Merging metadata and OTU tables
Next we will merge the metadata and OTU table together. Originally, I tried to figure out a way to avoid this step but R was not being so cooperative with reordering. We are merging the two tables so that when we rearrange the samples according to a metadata variable, the OTU table rearranges as well.
First choose which taxonomical level you want to look at. For simplicity’s sake, let’s look at phyla first. This first script merges the two tables by matching up the Sample ID/Names. The “all.x=FALSE” portion makes sure that metadata information is not included for samples that were dropped earlier from the data processing (if you skipped that step, this should not affect the output).
mergephylum<-merge(meta, d.phylum, by="row.names",all.x=FALSE)
There are multiple ways to double check the merge worked.

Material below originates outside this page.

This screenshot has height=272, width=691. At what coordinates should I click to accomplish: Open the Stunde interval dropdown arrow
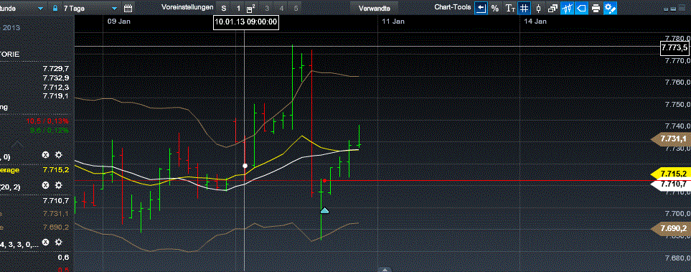(x=41, y=9)
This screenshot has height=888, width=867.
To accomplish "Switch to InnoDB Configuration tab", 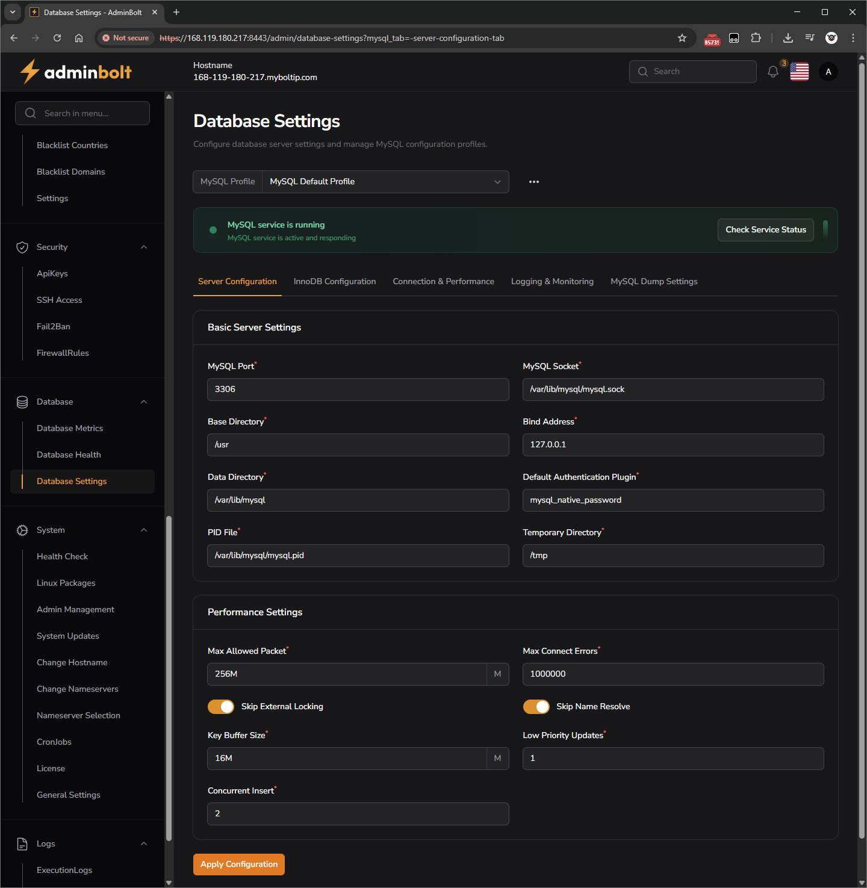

The easiest is just by looking at the dimensions of each object involved.
dim(meta) dim(d.phylum) dim(mergephylum)ncol
The first number reflects the number of rows while the second refers to the amount of columns. The number of rows of the final merge should match the number of rows in the phyla file (or whichever level you are looking at). The number of columns of the final merge should be the sum of the columns in d.phylum and meta +1. Again, here is the code for output.
write.table(mergephylum, file="output/mergephylum.csv", col.names=NA,row.names=TRUE, sep=",", quote=FALSE)
Reordering by metadata variable
If you would like your heatmap in order by sample or order does not matter, skip to the next step (making the actual matrix for the heatmap).
You can reorder your samples based on a variable in your metadata. This can be anything from diet type to sample site. The variable that will direct the way your table will be reordered is not limited to just being discrete (as in group A, group B, etc.); the variable can also be continuous (blood pressure, height, pH).
For this rearrangement code, you will need the exact name of the column of the variable. Since names might have changed since importation into R, it’s best to double check. This lists the names of all the columns of your metadata.
colnames(meta)
Now use the name of the variable in question and replace “VARIABLE” in the following code.
reordermerge <- mergephylum[order(mergephylum$VARIABLE, mergephylum$Row.names),]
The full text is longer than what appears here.